● About this task
Please reproduce all of the data below exactly, leaving each picture out.

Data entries
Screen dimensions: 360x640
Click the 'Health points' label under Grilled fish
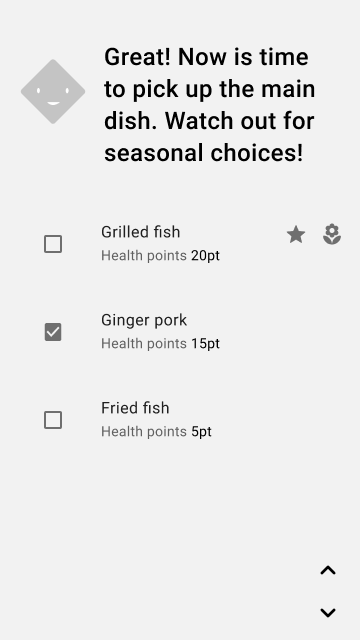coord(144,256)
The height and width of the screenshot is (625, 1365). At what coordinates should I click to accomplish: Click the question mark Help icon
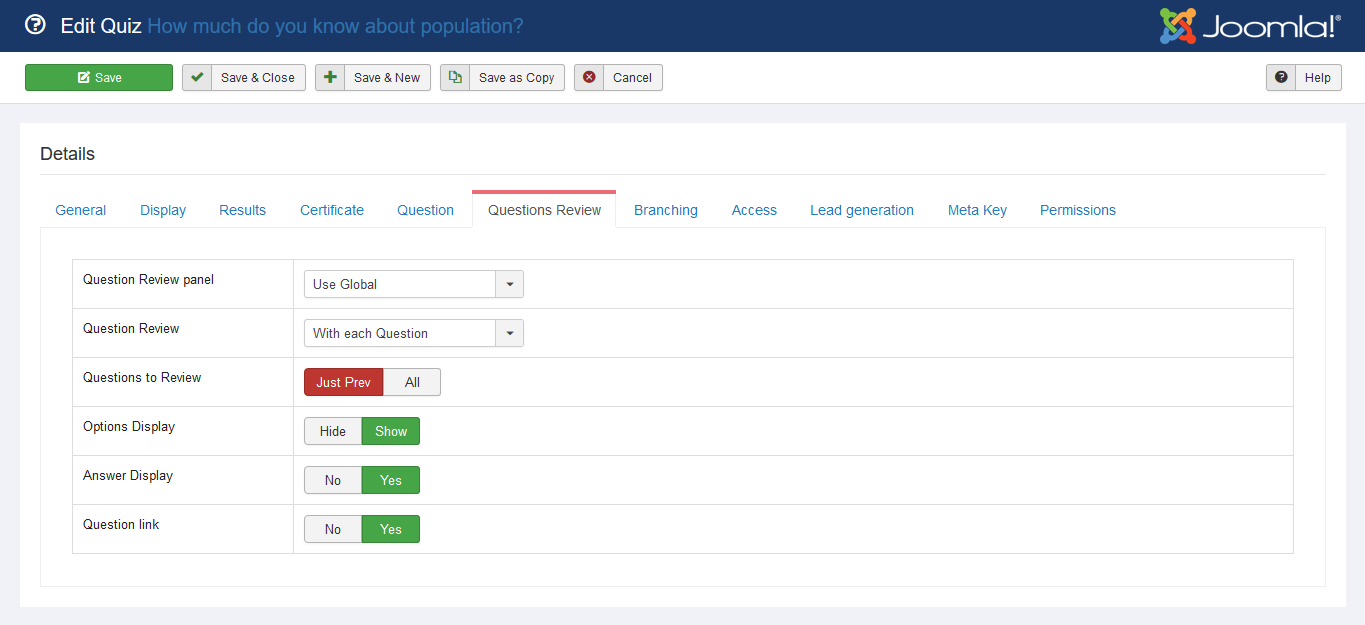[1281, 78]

● Answer space
Screen dimensions: 360x640
Click the 'Health points' label under Grilled fish
coord(144,256)
The height and width of the screenshot is (625, 1365). At what coordinates should I click to accomplish: Click the question mark Help icon
[1281, 78]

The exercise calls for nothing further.